Alors que le championnat d’Europe des Nations vient de débuter, le positionnement politique des membres de l’équipe de France fait l’actualité. Tournant autour de l’hôtel de Bad Lippspringe où logent les Bleus, le journaliste Sébastien Tarrago avait très envie que les joueurs expriment leur point de vue à l’approche des législatives anticipées. Ce fut chose faite par l’intermédiaire de Marcus Thuram, puis du capitaine Kylian Mbappé, qui a déclaré le 16 juin dernier qu’il espérait « être encore fier de porter [l]e maillot [de l’équipe de France] » le 7 juillet prochain, court-circuitant quelque peu le communiqué de la Fédération française de football rappelant sa neutralité politique. Établissant une hiérarchie des priorités à venir, le désormais ex-attaquant du PSG situe l’Euro très en dessous des élections législatives ; un point de vue qui peut s’entendre à l’échelle de la nation mais qui ne rassure pas complètement quant à son implication sportive personnelle.

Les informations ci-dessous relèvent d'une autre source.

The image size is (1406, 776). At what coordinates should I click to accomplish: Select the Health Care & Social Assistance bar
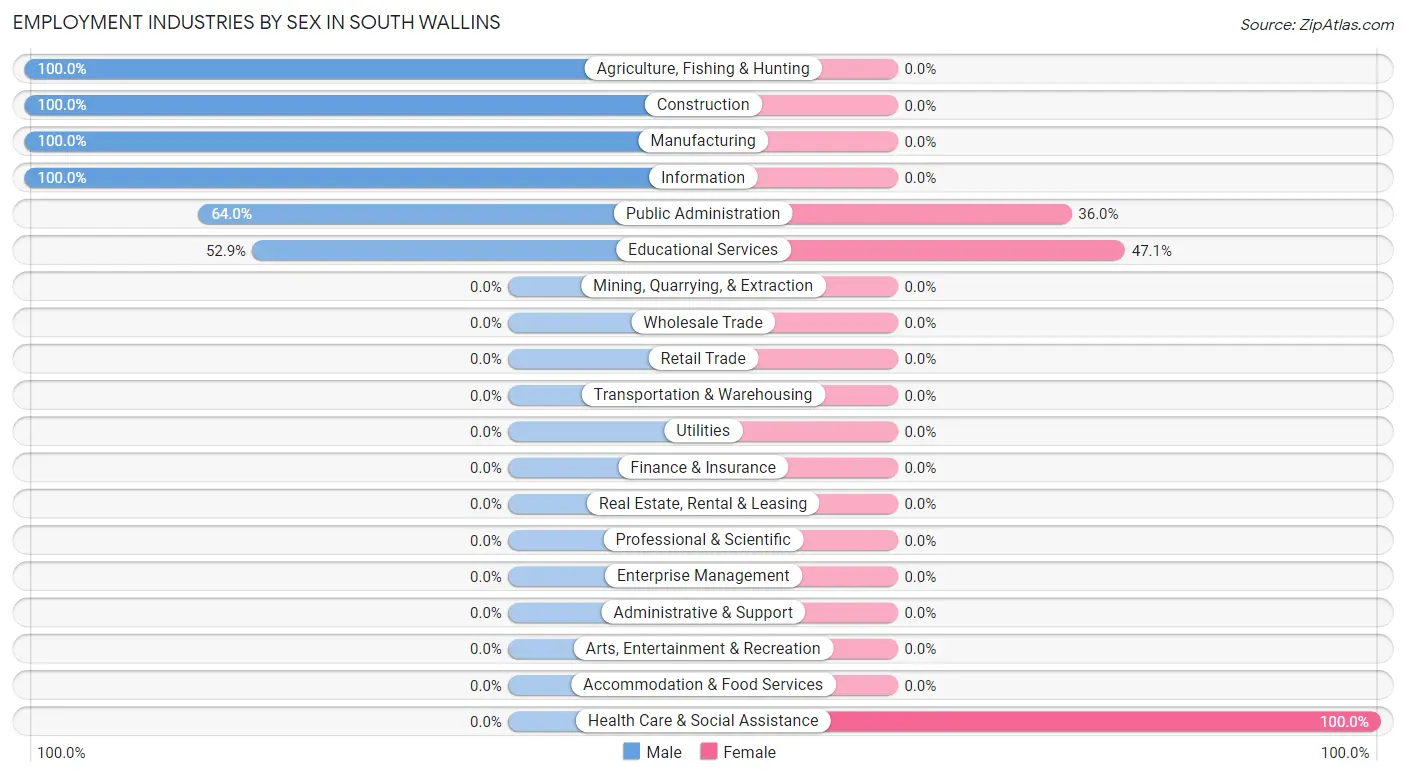tap(1100, 721)
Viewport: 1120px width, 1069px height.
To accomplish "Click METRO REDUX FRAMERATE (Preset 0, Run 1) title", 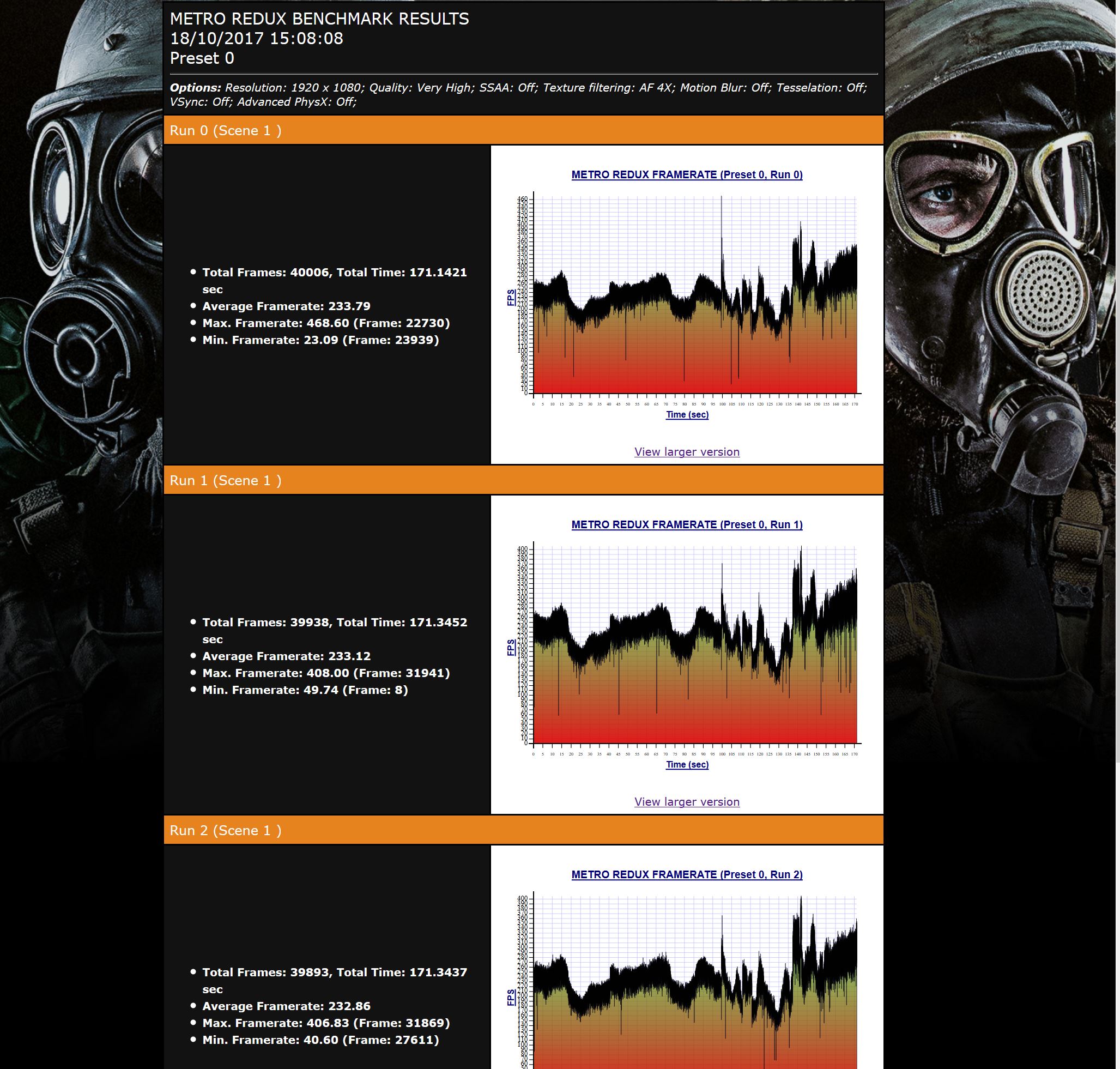I will [687, 525].
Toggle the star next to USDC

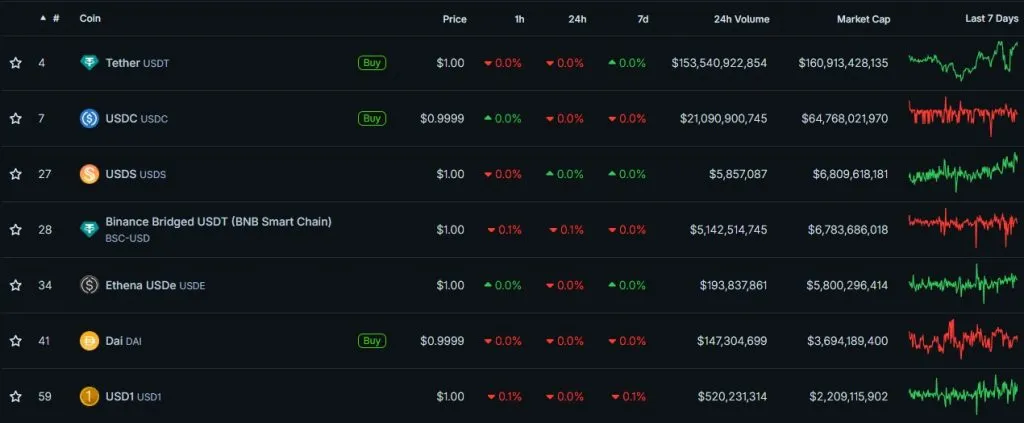[16, 118]
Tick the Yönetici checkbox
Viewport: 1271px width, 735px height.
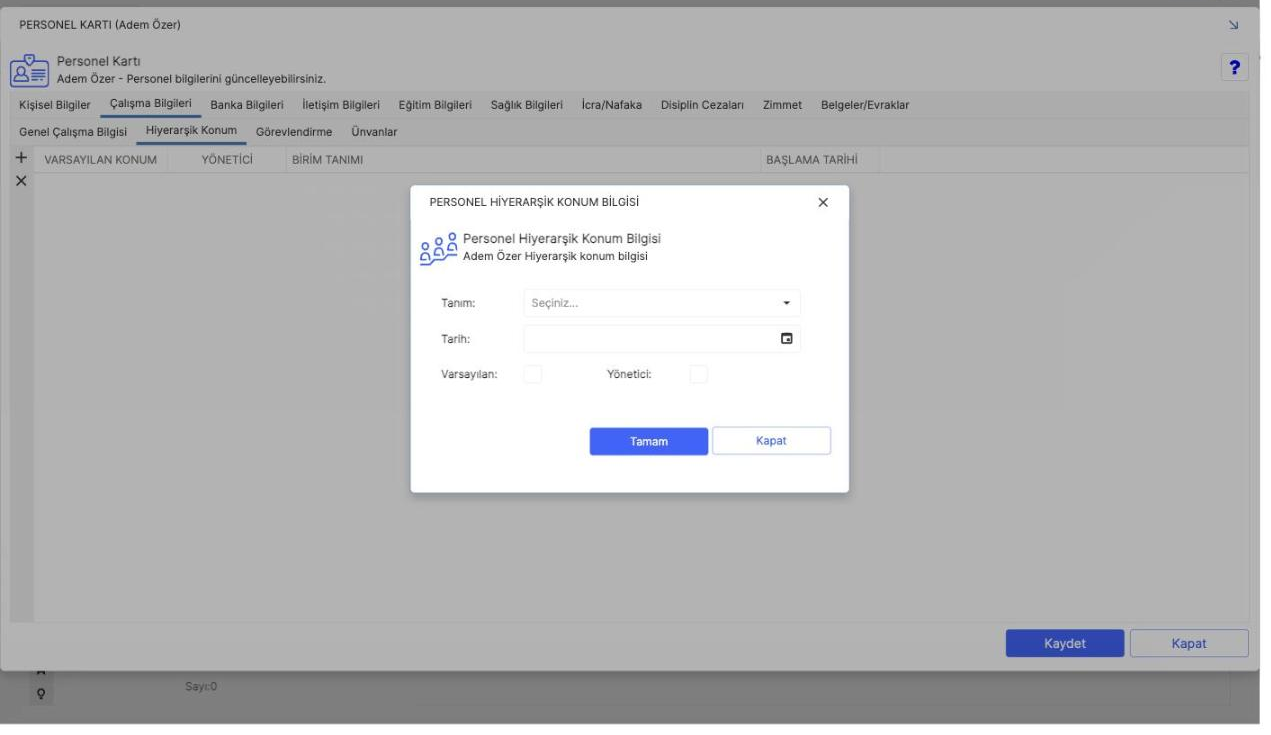click(x=699, y=374)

On pensait que l’entrée en lice de la sélection contre l’Autriche permettrait aux esprits de passer à autre chose jusqu’à ce qu’un joueur vienne contredire en partie son propre capitaine. Adrien Rabiot, milieu de terrain de la Juventus, a déclaré mercredi 19 juin en conférence de presse : « Chacun a ses convictions. Nous, simplement, on veut dire aux gens d’aller voter. Il ne faut pas laisser les autres choisir pour soi. Mon avis est que chacun est libre de voter en fonction de ses convictions. Je ne vais pas vous donner mon vote mais on est dans une démocratie, il faut l’accepter. Celui qui obtiendra le plus de voix, le peuple l’aura choisi ». Un rappel du principe démocratique qui tombe sous le sens mais constitue presque déjà une audace.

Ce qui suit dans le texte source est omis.